Implementation of a Novel Pathway to Integrate Palliative and Oncology Care for Patients With Acute Myeloid Leukemia in a Community Hospital

Author:

Sivendran Shanthi12ORCID,McNaughton Caitlyn1ORCID,Briguglio Avery34ORCID,Webb Jason A.5ORCID,LeBlanc Thomas W.6ORCID,Lattanzio-Hale Annamaria1,Horst Michael3,Wilson Wendy7,Newport Kristina4ORCID

Affiliation:

1. Penn Medicine Lancaster General Health Ann B Barshinger Cancer Institute, Lancaster, PA

2. American Cancer Society, Lancaster, PA

3. Penn Medicine Lancaster General Data Science and Biostatistics, Lancaster, PA

4. Penn State University College of Medicine Section of Palliative Care, Hershey, PA

5. Section of Palliative Care, Division of Hematology and Medical Oncology, Knight Cancer Institute, Oregon Health and Science University, Portland, OR

6. Duke Health, Duke Cancer Institute, Durham, NC

7. Penn Medicine Lancaster General Palliative Care, Lancaster, PA

Abstract

PURPOSE Historically, patients with hematologic malignancies are referred to palliative care less often and later in the disease trajectory than those with solid tumors.

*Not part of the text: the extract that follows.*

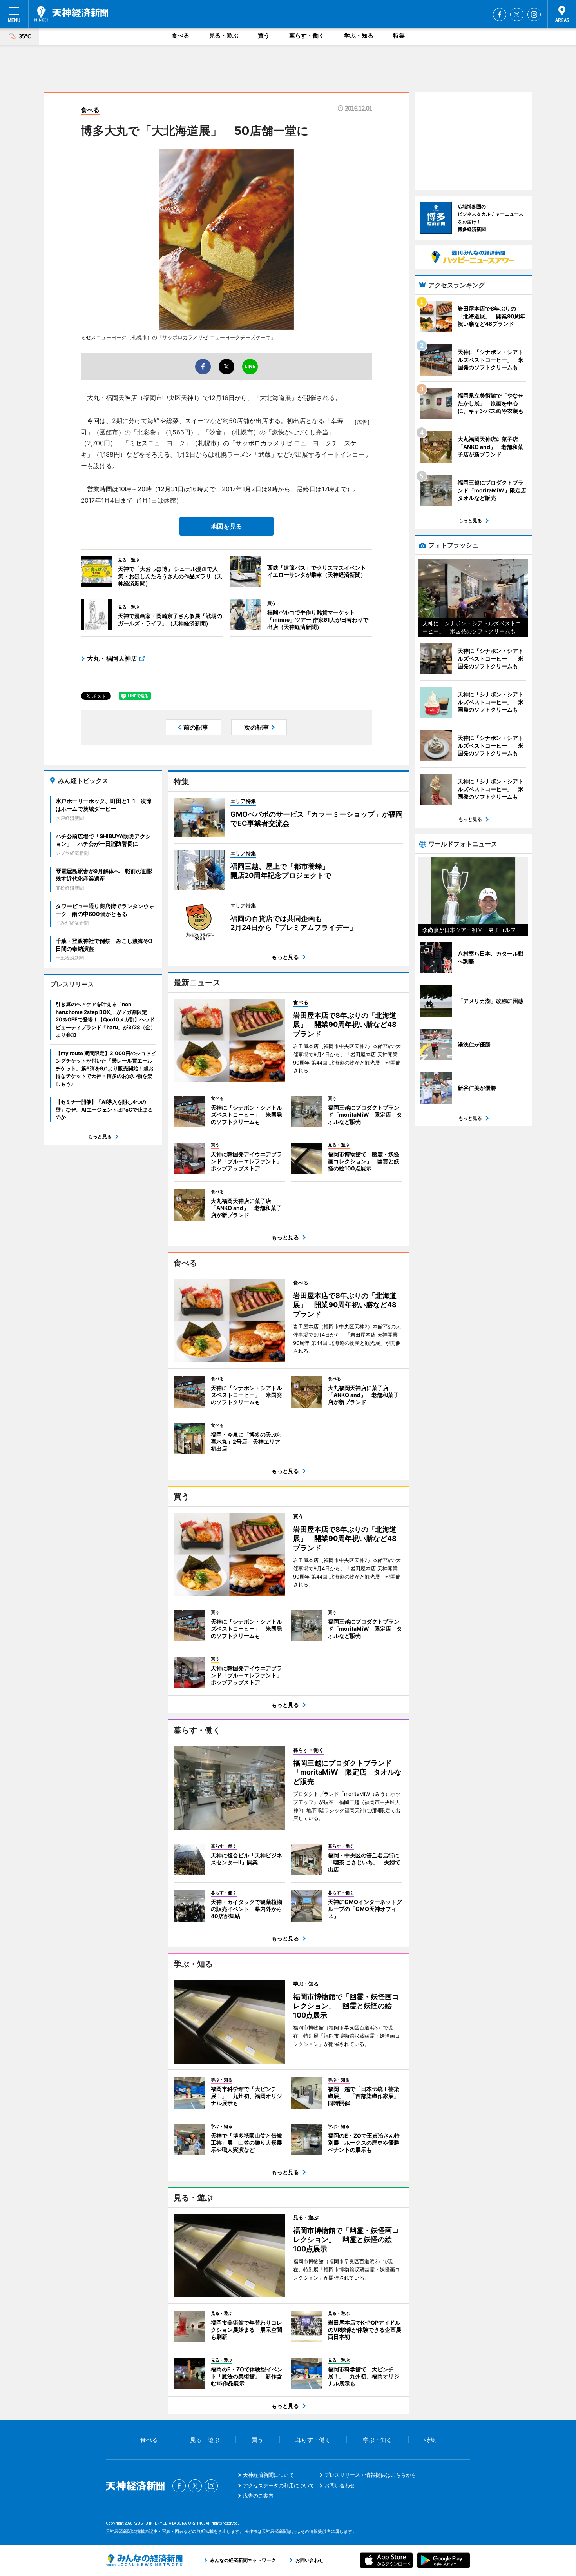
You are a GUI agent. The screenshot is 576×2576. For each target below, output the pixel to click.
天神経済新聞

Recent evidence demonstrates the benefit of early, integrated inpatient palliative care (PC) for patients with acute myeloid leukemia (AML) receiving chemotherapy at academic centers. The current study evaluated the feasibility of implementing standardized early palliative care services (PCS) during hospitalization for AML treatment in a community setting. METHODS Starting June 2018, automated consultations for PCS were incorporated into clinical pathways to encourage early, integrated services for patients receiving chemotherapy for AML with an expected hospital stay of 4-6 weeks. Expectations were established that consultations would be performed within 72 hours of request; patients would have two visits per week by a palliative care clinician and at least one visit by a member of the interdisciplinary team. To measure the feasibility of this intervention, data on number of patients who received palliative care consultation and time to palliative care consultation were compared with institutional historical controls. RESULTS On the basis of retrospective chart review, the postintervention group (n = 21) had greater PCS compared with historical controls (n = 28; 95% v 36%). The average number of PC team member visits per patient was significantly greater after the intervention: PC clinicians (1.04-8.05, P < .001), chaplains (1.3-3.3, P = .0085), and social workers (1.0-4.3, P < .001). Of those patients who received PCS, 74% had their initial palliative medicine consultation within 3 days of a clinician's order and 100% within 4 days. CONCLUSION We have demonstrated the feasibility of implementing standardized integration of PCS for patients with AML hospitalized for treatment in a community setting.